(Records taken from a collection)

[Start of section]

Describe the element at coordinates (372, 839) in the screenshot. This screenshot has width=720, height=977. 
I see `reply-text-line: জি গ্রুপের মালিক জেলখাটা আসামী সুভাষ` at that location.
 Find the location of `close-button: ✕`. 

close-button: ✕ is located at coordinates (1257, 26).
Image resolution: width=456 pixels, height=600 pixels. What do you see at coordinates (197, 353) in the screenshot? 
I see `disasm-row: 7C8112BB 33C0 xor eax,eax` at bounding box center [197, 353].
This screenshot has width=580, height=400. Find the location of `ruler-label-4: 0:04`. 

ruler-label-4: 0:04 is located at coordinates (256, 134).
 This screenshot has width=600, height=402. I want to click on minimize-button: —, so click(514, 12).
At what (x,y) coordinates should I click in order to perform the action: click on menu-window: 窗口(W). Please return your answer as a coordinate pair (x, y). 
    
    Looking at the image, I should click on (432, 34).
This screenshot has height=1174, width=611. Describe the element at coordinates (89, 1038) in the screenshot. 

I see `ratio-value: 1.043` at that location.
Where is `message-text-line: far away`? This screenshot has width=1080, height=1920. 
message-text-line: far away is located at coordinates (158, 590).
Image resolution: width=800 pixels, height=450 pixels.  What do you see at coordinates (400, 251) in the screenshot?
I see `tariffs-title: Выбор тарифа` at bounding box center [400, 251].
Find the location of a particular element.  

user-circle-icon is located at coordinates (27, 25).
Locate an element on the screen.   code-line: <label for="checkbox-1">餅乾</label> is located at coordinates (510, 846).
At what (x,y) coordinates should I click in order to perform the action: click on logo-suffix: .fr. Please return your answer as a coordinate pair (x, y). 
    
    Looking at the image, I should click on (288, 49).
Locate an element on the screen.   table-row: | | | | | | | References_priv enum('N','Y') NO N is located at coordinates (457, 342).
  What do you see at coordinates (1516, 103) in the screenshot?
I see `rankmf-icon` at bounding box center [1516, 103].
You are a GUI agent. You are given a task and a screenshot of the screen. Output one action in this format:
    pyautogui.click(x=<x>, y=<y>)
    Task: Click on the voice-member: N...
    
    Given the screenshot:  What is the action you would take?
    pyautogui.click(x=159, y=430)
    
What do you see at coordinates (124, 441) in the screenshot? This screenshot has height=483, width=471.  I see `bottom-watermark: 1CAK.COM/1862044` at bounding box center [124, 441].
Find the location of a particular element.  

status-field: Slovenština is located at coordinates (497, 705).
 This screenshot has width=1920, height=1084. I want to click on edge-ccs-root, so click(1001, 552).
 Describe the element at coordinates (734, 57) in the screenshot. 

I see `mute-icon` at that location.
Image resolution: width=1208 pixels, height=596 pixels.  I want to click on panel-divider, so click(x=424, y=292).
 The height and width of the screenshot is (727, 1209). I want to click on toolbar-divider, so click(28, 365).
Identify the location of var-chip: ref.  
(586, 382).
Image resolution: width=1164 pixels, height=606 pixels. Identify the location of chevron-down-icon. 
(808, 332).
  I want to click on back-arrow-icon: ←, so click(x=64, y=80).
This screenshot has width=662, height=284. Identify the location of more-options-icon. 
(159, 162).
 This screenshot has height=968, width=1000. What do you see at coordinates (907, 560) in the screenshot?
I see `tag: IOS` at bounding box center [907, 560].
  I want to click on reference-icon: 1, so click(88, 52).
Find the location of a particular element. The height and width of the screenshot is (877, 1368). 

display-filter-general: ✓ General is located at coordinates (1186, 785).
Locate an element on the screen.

[End of section]

Exercise details.
Recast the records as a numbered list, starting with the line that contains "Find the location of a particular element. The" and going on through the end of the records. Leave out blank lines.

Answer to this exercise.
1. Find the location of a particular element. The height and width of the screenshot is (877, 1368). 
2. display-filter-general: ✓ General is located at coordinates (1186, 785).
3. Locate an element on the screen.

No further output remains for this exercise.